Słupki są śliczne, kolorowe, kształtne. Przed chwilą jeden z prezenterów TVP oświadczył, iż nie ma wątpliwości, że są "niezwykle precyzyjne", bo wszak narysował je OBOP, który tak wspaniale spisał się w wyborach prezydenckich. Przez najbliższe godziny liczne tęgie głowy we wszystkich telewizjach, radiach i na portalach będą się wymądrzać, co też z tego wynika, kto odniósł sukces, kto poniósł klęskę, kto ma się cieszyć, a kto rozpaczać.

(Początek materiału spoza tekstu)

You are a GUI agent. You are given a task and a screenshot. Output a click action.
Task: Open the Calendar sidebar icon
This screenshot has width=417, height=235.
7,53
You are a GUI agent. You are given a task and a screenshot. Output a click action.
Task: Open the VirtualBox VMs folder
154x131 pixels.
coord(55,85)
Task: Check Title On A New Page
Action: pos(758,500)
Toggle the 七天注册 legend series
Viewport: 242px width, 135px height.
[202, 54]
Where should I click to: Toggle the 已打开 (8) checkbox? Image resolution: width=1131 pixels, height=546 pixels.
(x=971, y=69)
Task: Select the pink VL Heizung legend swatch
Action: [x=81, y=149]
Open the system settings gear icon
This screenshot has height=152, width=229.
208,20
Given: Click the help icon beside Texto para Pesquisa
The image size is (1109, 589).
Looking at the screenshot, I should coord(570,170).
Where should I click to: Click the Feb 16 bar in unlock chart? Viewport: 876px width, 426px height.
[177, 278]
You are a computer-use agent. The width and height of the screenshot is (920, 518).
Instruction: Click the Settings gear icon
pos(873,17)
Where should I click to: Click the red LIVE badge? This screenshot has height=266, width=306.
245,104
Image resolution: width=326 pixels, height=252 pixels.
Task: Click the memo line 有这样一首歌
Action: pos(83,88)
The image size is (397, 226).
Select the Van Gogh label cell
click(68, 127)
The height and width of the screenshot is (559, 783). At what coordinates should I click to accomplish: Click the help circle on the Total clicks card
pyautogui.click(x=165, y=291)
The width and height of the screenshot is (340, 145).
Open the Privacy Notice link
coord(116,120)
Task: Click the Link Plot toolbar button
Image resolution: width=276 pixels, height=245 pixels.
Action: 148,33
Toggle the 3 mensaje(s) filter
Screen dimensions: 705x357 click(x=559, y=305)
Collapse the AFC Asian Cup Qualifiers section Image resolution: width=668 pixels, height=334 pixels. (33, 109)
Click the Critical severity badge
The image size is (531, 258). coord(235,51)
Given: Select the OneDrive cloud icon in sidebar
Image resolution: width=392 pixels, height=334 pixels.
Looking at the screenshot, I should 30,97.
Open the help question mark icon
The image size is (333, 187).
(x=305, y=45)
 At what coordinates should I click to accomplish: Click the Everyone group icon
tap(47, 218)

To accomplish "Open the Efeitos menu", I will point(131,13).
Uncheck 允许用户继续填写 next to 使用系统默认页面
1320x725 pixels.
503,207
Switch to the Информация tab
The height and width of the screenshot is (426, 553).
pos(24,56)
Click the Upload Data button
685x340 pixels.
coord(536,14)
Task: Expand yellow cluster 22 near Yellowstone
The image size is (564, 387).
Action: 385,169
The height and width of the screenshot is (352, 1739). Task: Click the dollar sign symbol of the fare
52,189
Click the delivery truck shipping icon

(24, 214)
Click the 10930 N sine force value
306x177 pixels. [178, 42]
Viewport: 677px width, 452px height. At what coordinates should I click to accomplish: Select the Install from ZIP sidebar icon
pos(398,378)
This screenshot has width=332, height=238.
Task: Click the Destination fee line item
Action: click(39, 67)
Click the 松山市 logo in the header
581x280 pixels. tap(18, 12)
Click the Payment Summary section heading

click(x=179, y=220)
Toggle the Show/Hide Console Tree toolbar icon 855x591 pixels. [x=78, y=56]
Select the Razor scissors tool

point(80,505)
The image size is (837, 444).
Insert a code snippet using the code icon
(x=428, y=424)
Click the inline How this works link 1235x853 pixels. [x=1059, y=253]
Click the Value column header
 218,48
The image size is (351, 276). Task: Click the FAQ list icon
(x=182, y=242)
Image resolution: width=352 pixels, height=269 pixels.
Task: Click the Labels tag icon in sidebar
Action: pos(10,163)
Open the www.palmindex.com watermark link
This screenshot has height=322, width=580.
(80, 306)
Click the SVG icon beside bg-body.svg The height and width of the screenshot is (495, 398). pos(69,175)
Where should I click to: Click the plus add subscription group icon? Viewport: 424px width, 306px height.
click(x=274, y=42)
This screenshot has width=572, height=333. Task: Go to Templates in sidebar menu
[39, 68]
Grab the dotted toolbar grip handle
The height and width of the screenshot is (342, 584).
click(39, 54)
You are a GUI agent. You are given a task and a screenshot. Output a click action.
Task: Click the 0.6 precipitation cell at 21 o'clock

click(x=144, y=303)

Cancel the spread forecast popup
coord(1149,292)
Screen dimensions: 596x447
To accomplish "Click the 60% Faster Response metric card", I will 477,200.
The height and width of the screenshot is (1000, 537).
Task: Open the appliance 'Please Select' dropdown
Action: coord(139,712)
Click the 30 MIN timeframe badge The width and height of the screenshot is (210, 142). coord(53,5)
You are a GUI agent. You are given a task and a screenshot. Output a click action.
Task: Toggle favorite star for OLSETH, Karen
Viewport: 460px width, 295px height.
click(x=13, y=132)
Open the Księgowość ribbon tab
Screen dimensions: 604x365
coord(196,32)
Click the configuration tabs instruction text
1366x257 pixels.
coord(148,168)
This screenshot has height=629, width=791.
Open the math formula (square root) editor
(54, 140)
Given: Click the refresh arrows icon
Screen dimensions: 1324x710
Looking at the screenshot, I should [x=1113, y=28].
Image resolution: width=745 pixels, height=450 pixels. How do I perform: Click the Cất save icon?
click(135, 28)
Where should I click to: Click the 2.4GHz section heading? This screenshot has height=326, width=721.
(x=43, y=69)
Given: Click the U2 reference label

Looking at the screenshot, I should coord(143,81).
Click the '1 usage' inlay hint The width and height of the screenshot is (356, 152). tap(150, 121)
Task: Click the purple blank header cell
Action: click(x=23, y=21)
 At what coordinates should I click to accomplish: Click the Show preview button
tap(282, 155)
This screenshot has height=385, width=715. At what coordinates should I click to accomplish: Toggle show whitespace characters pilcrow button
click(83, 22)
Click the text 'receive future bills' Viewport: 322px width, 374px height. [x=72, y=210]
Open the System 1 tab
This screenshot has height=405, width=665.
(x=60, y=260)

Będę to niezbyt uważnie śledził tak, jak oglądałem w piątek niezamierzoną farsę - ekranizację VI tomu Pottera. Wybory lokalne różnią się od sejmowych, słupki oparte są na wyjątkowo marnych podstawach - pisałem już o tym i powtarzać się nie będę. Z wstępną choćby opinią o wynikach wyborów lokalnych zaczekam do pierwszych cząstkowych danych z komisji wyborczych.
PS. Warszawa może być w miarę bliska prawdy, bo najwyraźniej OBOP potraktował ją w sposób szczególny (inne prognozy TVP nieco zdegradowała zaczynając ich prezentację dopiero o 22.12). Niemniej pytanie o drugą turę jest na pewno otwarte.
Zalecam też ogromną ostrożność w ocenie prognoz wyników sejmikowych. Jedyne, co będzie w miarę wiarygodne, to ich suma - czyli symboliczny wynik głównych partii dla całej Polski - a nie skład poszczególnych sejmików.
A jeśli OBOP dla Krakowa potwierdzi się choć w tej części, że Andrzej Duda istotnie będzie trzeci - kogo poprą jego wyborcy w II turze? ;)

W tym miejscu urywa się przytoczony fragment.